SIG shares fall after reporting revenue decline

SIG shares fell to four-month lows today after it said like-for-like revenue so far this year declined 18 per cent on a constant…

SIG shares fell to four-month lows today after it said like-for-like revenue so far this year declined 18 per cent on a constant currency basis.

Europe's largest supplier of insulation and roofing materials said it will cut 170 more jobs in mainland Europe after 2009 revenue dropped 7.2 per cent on bad weather and falling prices and volumes.

SIG dropped 14 per cent to 119.75 pence as of 11.57am the biggest fall since January 13th.

SIG, which has already eliminated 1,020 jobs and closed 80 branches amid a homebuilding slump in the UK and Ireland, plans 100 additional cuts in Germany, 30 in France, and 40 in Poland, it said.

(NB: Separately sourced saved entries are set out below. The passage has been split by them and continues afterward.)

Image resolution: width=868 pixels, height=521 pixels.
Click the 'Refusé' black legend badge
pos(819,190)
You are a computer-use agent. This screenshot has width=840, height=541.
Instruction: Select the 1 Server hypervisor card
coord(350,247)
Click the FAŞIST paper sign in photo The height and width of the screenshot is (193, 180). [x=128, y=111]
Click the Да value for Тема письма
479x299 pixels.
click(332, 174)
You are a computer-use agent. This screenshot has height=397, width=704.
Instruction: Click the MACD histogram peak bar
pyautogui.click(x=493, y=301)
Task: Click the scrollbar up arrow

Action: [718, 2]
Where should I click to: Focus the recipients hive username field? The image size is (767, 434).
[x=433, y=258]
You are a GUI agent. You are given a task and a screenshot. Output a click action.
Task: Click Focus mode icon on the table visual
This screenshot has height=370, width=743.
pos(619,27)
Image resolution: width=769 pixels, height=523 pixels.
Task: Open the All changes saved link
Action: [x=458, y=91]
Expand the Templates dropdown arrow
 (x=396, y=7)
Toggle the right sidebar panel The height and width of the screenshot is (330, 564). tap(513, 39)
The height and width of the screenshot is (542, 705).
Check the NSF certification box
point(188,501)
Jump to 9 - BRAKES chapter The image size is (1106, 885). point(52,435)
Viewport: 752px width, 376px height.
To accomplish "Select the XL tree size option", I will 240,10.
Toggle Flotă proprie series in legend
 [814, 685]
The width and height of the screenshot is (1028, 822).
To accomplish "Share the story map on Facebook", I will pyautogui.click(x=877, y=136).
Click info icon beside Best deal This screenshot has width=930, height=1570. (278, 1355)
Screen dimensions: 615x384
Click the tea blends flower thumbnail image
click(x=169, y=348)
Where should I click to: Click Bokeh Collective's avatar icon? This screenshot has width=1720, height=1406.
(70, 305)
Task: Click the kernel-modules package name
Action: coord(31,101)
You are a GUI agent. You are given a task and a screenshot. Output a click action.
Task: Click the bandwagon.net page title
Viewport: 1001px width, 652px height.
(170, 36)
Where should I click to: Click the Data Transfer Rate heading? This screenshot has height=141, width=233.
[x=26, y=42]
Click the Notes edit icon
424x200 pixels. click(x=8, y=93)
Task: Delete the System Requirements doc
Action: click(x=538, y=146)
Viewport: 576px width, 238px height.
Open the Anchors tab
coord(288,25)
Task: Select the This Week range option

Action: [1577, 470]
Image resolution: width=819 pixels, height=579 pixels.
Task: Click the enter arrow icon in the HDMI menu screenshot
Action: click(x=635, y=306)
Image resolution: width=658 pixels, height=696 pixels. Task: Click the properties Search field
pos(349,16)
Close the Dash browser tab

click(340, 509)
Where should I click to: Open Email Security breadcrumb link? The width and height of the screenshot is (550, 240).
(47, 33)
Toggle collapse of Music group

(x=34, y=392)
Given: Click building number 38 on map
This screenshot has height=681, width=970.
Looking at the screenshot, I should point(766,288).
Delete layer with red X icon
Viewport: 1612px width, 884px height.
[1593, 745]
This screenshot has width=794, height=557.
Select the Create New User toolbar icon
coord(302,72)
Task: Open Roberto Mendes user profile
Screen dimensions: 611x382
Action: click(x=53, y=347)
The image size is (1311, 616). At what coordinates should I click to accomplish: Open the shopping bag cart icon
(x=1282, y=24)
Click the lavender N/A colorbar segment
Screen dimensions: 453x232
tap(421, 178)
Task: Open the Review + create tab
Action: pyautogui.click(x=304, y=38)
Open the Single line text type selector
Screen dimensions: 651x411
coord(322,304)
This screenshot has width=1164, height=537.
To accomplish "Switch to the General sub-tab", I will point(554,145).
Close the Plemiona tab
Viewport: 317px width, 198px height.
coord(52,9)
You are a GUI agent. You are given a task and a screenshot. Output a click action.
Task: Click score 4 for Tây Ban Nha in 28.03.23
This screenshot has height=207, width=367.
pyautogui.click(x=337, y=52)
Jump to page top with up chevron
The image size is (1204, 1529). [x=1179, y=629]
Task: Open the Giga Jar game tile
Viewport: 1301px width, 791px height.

"Weather was clearly a factor in the first quarter, but in places like Poland there was no real pick-up in April and the signs elsewhere are that no definitive trading pattern has emerged," Flor O'Donoghue, an analyst at Davy stockbrokers in Dublin, said in a note.

"Private non-residential looks to be very weak, especially the commercial office segment."

The additional cost measures will boost savings to £27 million from a previously targeted £15 million, the company said. Rival Kingspan Group, Europe's largest maker of flooring and insulation panels, also fell today by 10 per cent, the most since January 20th.